Prostitution: la pénalisation des clients en passe d'être définitivement adoptée

Les députés s'apprêtent à adopter définitivement, ce mercredi, la pénalisation des clients de prostituées, au terme d'une longue procédure parlementaire à rebondissements.

Après deux ans et demi de parcours parlementaire, la pénalisation des clients de prostituées, mesure phare de la proposition de loi socialiste renforçant la lutte contre la prostitution, sera adoptée définitivement ce mercredi par les députés, après un ultime débat sur le texte.

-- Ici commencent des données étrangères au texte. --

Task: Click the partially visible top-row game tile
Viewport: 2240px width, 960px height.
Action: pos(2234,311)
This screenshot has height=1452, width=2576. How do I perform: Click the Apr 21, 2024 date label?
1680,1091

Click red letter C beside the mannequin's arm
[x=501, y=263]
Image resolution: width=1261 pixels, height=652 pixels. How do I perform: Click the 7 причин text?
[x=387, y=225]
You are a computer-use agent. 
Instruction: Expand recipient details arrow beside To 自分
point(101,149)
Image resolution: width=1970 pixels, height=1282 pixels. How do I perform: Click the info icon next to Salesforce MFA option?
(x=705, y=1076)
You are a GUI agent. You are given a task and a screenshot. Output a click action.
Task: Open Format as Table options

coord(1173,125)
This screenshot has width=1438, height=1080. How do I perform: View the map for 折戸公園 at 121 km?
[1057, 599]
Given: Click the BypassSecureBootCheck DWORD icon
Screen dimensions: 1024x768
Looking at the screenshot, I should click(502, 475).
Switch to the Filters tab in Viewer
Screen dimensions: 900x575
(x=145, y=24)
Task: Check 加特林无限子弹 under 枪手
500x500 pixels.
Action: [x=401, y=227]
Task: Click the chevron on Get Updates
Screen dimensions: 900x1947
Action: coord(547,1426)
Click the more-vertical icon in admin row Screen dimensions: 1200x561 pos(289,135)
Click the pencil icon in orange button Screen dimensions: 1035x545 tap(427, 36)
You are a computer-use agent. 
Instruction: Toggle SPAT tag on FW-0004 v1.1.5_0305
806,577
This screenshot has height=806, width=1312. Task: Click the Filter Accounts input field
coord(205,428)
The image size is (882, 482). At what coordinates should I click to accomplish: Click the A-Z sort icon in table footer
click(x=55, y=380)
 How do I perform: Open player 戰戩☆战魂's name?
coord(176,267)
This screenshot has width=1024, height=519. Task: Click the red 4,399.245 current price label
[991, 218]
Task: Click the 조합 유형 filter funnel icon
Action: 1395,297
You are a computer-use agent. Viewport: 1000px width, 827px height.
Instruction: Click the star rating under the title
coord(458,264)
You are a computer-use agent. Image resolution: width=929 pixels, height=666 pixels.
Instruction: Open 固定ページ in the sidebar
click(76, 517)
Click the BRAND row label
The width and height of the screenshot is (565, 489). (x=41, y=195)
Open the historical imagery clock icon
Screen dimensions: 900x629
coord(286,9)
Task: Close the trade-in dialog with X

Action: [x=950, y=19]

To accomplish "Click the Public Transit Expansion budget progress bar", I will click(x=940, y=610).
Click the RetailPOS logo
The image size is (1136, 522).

Une manifestation de prostituées opposées au texte est prévue au même moment aux abords de l'Assemblée nationale. 

Une amende de 1.500 euros pour les clients

Depuis le premier examen de cette proposition de loi en décembre 2013, ce mercredi sera marquée par le quatrième et dernier passage du texte devant l'Assemblée nationale, qui a "le dernier mot".

Députés et sénateurs n'ont jamais réussi à se mettre d'accord sur la principale mesure du texte, l'interdiction de l'achat d'actes sexuels, qui sera sanctionné par une contravention de 1.500 euros (jusqu'à 3.500 euros en cas de récidive).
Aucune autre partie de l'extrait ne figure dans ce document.